» **Exercise**
Word for word, retype the first line of the records and every following line through the one containing "Given: Pick the 4H chart interval".
[[ Input material, beginning ]]
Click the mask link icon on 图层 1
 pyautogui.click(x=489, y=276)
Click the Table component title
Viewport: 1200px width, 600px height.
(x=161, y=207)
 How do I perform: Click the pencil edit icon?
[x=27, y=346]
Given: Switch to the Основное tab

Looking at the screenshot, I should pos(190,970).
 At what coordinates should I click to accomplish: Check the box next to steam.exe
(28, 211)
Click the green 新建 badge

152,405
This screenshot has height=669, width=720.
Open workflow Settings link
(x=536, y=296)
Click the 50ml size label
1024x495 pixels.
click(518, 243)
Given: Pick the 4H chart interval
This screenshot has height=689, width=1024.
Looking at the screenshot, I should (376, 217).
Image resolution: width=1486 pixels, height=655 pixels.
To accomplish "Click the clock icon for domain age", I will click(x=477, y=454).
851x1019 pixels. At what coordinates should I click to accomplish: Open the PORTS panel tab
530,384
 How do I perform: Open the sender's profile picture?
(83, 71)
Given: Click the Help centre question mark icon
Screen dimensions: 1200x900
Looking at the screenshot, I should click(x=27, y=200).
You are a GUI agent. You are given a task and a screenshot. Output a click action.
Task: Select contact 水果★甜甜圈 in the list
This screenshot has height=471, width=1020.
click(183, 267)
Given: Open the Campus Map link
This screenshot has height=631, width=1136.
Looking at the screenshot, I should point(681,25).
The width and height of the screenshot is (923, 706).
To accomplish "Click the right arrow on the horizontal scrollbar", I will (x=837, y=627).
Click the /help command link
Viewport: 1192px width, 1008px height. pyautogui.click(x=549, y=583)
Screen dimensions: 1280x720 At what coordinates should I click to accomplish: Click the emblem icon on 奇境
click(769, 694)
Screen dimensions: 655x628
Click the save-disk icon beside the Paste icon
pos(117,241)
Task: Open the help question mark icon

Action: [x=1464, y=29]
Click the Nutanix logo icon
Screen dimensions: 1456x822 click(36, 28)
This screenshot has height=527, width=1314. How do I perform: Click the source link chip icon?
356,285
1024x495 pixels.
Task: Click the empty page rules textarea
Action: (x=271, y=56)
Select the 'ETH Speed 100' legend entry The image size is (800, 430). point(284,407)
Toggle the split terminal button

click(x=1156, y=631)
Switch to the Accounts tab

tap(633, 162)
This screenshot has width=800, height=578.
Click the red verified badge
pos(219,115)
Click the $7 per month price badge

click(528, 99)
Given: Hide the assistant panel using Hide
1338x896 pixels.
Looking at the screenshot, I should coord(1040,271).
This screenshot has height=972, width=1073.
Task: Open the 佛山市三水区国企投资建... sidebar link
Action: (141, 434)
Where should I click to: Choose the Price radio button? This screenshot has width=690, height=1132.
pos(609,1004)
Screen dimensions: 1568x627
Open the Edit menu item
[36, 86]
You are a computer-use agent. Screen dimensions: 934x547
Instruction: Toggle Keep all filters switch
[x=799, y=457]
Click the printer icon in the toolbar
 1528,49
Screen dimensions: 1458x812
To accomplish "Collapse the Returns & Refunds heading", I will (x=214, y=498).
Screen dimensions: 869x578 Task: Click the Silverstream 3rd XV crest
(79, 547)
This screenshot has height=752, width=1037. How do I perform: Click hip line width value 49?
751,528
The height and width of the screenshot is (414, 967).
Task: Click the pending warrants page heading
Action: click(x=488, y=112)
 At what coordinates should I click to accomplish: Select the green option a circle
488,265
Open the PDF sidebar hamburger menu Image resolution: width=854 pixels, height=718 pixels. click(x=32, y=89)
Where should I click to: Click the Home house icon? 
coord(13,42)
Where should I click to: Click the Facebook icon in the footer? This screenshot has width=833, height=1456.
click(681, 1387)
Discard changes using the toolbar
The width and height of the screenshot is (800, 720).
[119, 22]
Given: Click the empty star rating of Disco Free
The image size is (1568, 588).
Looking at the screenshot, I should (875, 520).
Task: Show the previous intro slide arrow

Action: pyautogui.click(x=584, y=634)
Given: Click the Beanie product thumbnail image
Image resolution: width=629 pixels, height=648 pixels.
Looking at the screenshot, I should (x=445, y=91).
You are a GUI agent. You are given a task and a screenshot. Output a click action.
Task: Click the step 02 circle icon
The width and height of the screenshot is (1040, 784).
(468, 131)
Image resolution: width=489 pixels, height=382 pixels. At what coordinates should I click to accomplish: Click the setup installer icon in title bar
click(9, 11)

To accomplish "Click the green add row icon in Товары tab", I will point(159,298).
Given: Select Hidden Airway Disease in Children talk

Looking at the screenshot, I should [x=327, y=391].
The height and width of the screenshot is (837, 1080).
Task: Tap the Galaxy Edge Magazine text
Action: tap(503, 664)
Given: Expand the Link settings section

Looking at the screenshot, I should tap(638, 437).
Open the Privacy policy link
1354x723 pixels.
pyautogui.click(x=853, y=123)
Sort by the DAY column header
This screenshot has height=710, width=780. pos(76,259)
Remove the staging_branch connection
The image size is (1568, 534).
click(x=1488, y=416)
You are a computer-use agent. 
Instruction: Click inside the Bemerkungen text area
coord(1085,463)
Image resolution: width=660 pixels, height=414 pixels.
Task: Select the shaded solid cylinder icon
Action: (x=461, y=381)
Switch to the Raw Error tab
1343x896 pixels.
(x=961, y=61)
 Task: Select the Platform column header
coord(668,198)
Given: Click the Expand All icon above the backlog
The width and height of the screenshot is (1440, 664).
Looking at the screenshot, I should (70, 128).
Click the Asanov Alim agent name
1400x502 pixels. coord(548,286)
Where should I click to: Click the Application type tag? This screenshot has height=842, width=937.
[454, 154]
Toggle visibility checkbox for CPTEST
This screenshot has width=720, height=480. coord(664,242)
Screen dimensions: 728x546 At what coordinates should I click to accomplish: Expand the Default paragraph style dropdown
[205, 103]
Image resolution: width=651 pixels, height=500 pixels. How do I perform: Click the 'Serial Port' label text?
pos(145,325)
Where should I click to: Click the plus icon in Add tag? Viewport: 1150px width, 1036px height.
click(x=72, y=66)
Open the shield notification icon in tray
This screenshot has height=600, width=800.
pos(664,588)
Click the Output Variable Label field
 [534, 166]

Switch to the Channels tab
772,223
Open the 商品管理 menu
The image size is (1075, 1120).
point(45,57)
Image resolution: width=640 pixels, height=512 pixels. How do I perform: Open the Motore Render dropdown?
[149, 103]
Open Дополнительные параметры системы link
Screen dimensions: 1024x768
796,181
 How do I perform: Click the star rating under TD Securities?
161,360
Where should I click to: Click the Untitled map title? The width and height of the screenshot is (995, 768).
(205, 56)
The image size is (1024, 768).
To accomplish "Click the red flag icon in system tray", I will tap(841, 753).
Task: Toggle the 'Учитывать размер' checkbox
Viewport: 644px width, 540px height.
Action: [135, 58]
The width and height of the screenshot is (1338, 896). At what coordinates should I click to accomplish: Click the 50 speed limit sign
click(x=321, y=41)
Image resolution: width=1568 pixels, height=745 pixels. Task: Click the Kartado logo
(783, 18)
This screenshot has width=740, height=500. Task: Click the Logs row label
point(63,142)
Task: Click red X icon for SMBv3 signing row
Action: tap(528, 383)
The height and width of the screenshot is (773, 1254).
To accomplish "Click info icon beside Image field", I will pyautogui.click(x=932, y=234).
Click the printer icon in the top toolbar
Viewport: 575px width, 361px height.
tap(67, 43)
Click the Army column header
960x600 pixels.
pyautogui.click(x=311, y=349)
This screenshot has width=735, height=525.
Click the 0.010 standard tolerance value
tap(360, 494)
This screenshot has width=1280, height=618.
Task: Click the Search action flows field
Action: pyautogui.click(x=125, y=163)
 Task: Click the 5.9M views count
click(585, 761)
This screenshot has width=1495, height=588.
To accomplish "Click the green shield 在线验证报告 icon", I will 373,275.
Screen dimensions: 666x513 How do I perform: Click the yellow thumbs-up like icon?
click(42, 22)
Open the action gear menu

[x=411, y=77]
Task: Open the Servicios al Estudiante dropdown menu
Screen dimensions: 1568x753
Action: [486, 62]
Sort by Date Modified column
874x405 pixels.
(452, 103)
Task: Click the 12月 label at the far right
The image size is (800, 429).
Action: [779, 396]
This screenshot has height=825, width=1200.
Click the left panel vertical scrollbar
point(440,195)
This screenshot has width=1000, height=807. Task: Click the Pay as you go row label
[[ Input material, end ]]
» **Response box**
Click the mask link icon on 图层 1
 pyautogui.click(x=489, y=276)
Click the Table component title
Viewport: 1200px width, 600px height.
(x=161, y=207)
 How do I perform: Click the pencil edit icon?
[x=27, y=346]
Given: Switch to the Основное tab

Looking at the screenshot, I should pos(190,970).
 At what coordinates should I click to accomplish: Check the box next to steam.exe
(28, 211)
Click the green 新建 badge

152,405
This screenshot has height=669, width=720.
Open workflow Settings link
(x=536, y=296)
Click the 50ml size label
1024x495 pixels.
click(518, 243)
Given: Pick the 4H chart interval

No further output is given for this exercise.